As a perfectly legal knee-jerk reaction, disable SELinux and the errors will probably disappear ..despite nothing in the audit.log about denials (ausearch -m avc). The bold approach is to assume we're dealing with a dontaudit rule pertaining to a shadow_t target:

sesearch -d --dontaudit -t shadow_t | grep ssh

dontaudit sshd_t shadow_t : file { ioctl read getattr lock open } ;

Voila. Denials will not be logged when a sshd_t source attempts to read a shadow_t file.

I wasn't inclined to follow the sshd process through all the SELinux rules and transitions. I re-enabled SELinux and assumed there must be a good reason for the denial.

By luck I noticed that rpm -ql openssh-server listed /etc/pam.d/sshd. On Red Hat, sshd should ask PAM for authentication and not read /etc/shadow directly. Double-checking sshd_config, UsePAM was not set. Bingo.

Key fingerprints

The hex fingerprint provides the easiest way to visually compare two SSH keys.

Ideally, after generating a server's SSH key, the fingerprint should be announced prior to a client's connection. For a standard protocol 2 RSA key on Red Hat:

ssh-keygen -lf /etc/ssh/ssh_host_rsa_key

2048 28:54:bb:c4:bc:20:6a:85:25:c7:c5:31:96:44:a7:e8   (RSA)

ssh-keygen -lf /etc/ssh/ssh_host_rsa_key.pub

2048 28:54:bb:c4:bc:20:6a:85:25:c7:c5:31:96:44:a7:e8   (RSA)

Check a host's key without committing it to known_hosts:

ssh-keyscan $host > hostkey
ssh-keygen -lf hostkey

Check an existing key in known_hosts (this requires $host in known_hosts and does not translate Host <-> HostName aliases in ssh_config):

ssh-keygen -lF $host

EOF during negotiation

An EOF during negotiation error after an scp or sftp attempt might be the result of a missing or invalid Subsystem sftp configuration in the server's sshd_config. Double check the path.

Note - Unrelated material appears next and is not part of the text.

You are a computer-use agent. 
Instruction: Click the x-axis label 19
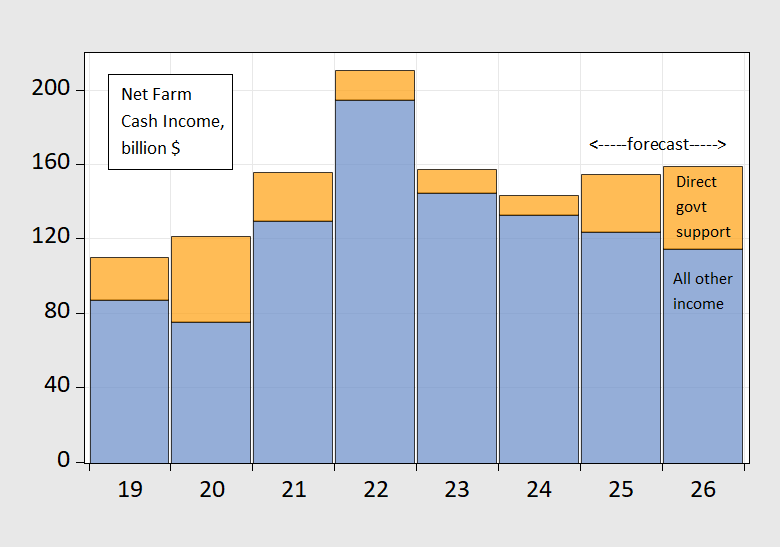point(129,489)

If you cannot reconfigure the SSH server, use one of the ssh-only methods of file copying at http://ultra.ap.krakow.pl/~bar/DOC/ssh_backup.html:

ssh target_address cat <localfile ">" remotefile

Slow connection

A slow connection could be due to many authentication attempts (see below), but most likely the server is double-checking the validity of a client's IP against DNS. Disable this on the server (sshd_config) with:

UseDNS no

GSSAPIAuthentication can also add to the login time. If you don't need it (if you're not using Kerberos), disable it in either or both of ~/.ssh/config and sshd_config:

Host *
  GSSAPIAuthentication no

SFTP: Received message too long

See http://www.snailbook.com/faq/sftp-corruption.auto.html. The quick answer is that your login shell is probably printing something to stdout - the result of an echo or maybe even invisible color codes. The output is interfering with the underlying protocol. For fun, you can take the integer in the error message:

Received message too long 1397245260

..and translate it into hex to see the start of the offending character sequence.

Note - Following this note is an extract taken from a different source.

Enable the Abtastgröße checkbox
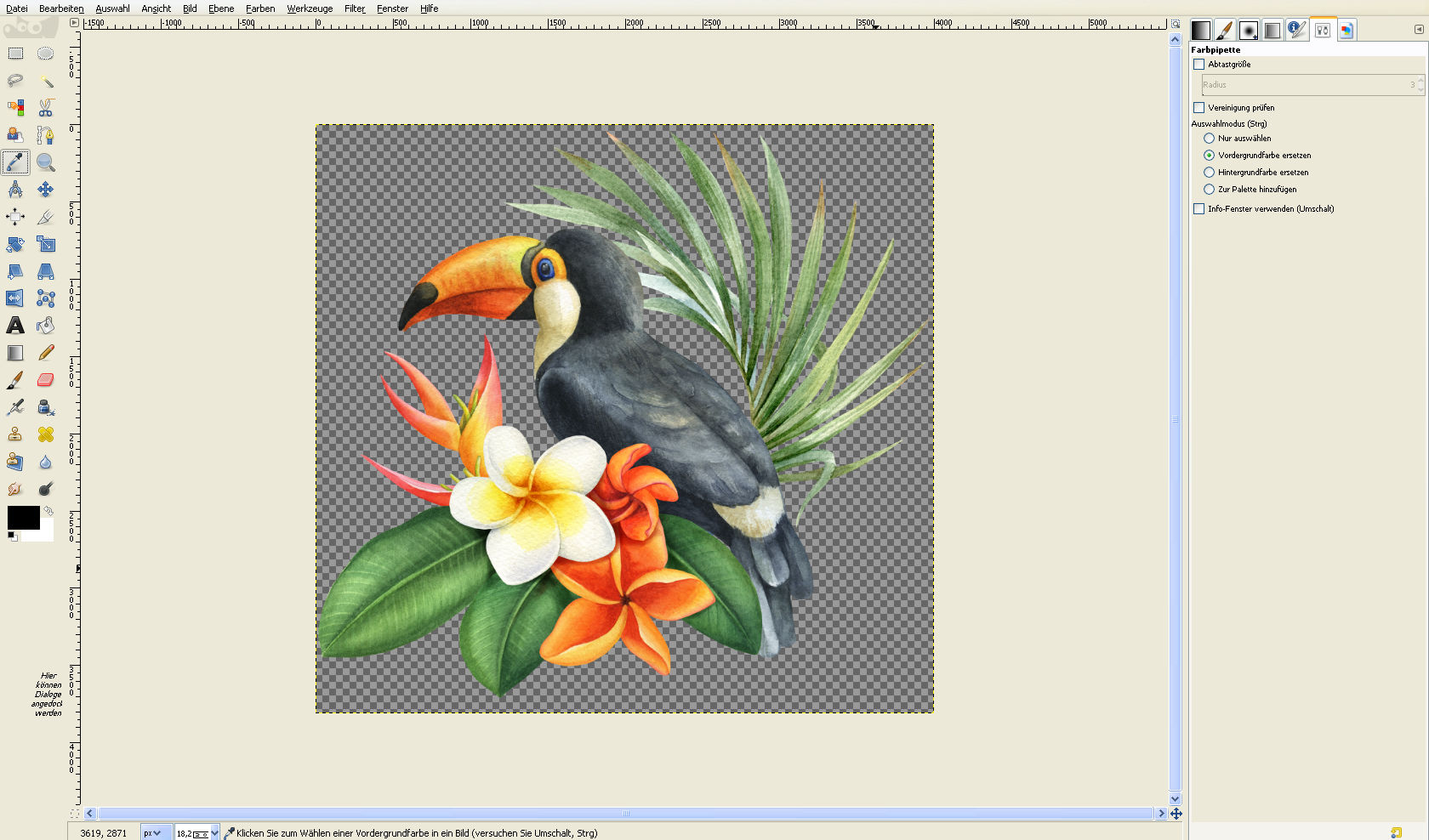point(1199,65)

Pushing public keys to hosts

Before you can use your SSH keys, they need to be added to the remote computer. Either ask an administrator to do this or push your public key using standard password-based authentication in one of two ways:

ssh-copy-id -i ~/.ssh/id_dsa.pub user@host

cat ~/.ssh/id_dsa.pub | ssh user@host "cat - >> ~/.ssh/authorized_keys"

ssh-copy-id doesn't seem to support a port option, so if you're using a non-standard port (something other than 22), use the second command and specify a port with ssh -p PORT.

Failed to determine Kerberos principal name

Kerberos errors (in general) often come down to timing mismatches between the client and host. On MacOSX check file sharing access in the "Sharing" system configuration.